Детей, сбежавшихся на ужин, как муравьи собираются к кусочку сахара, было столько, что пришлось удлинять накрытый стол. Там-то я теперь и сидел, зажатый между сотрапезниками, которым было от пяти до шестнадцати лет: мальчики в ермолках, девочки – без.
Выглядело это весьма театрально, но я все же решил: чтобы переубедить неверующего, фольклорной пестроты недостаточно!
Больше всего я гордился тем, что считал себя атеистом.

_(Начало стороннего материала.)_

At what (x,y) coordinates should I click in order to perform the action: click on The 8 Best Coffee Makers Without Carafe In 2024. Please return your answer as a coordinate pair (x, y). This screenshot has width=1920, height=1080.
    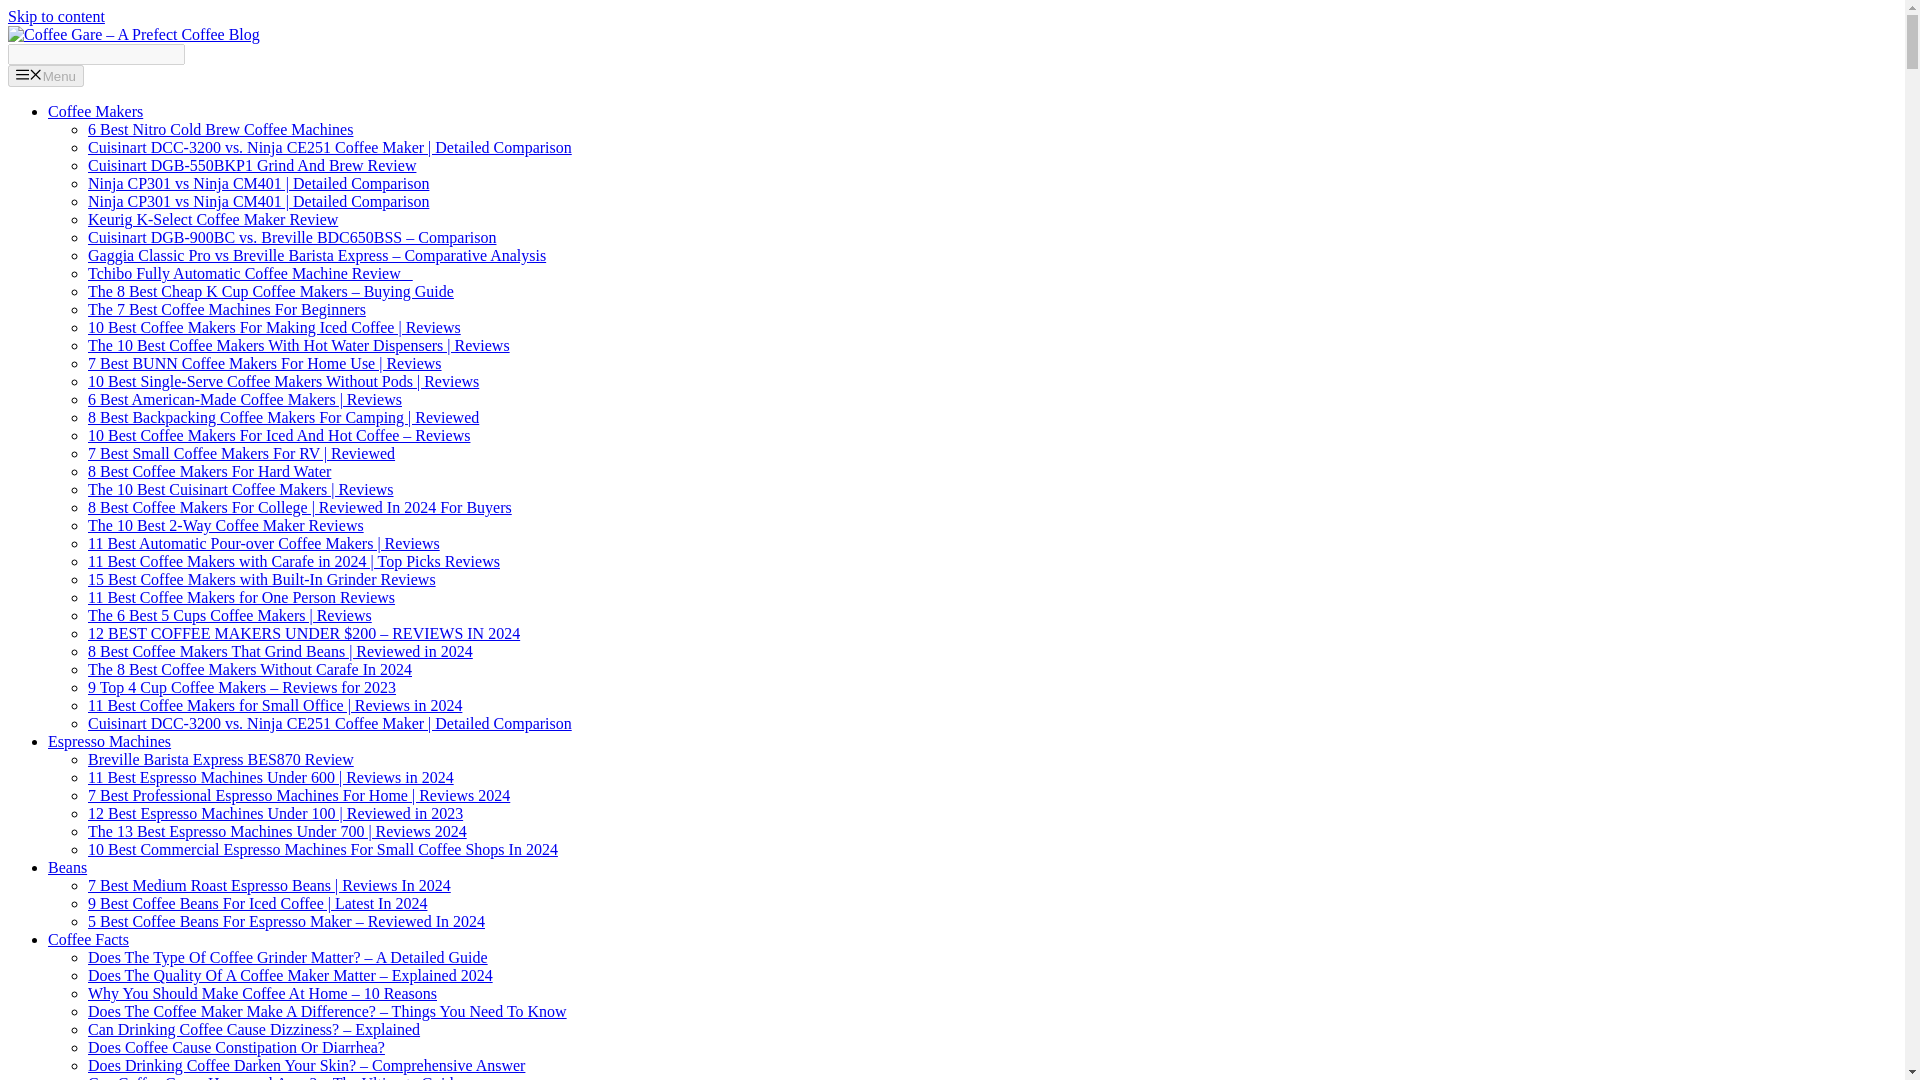
    Looking at the image, I should click on (250, 669).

Не верить ни в какую Высшую Сущность в эпоху, когда смешение конформизма, идолопоклонничества и семейных традиций подталкивает принять какую-нибудь модную невнятную веру – желательно умилительную и дарящую душевный покой, – было способом отличаться от других. Тогда я еще не мог сообразить, что, по сути, сам стал жертвой промывания мозгов. Что отсутствие веры – такая же идеология, как и другие, и ничего особенного в ней нет. Более того, как и положено подростку, я считал: все, во что я верю, чрезвычайно оригинально, все это плод тщательных размышлений.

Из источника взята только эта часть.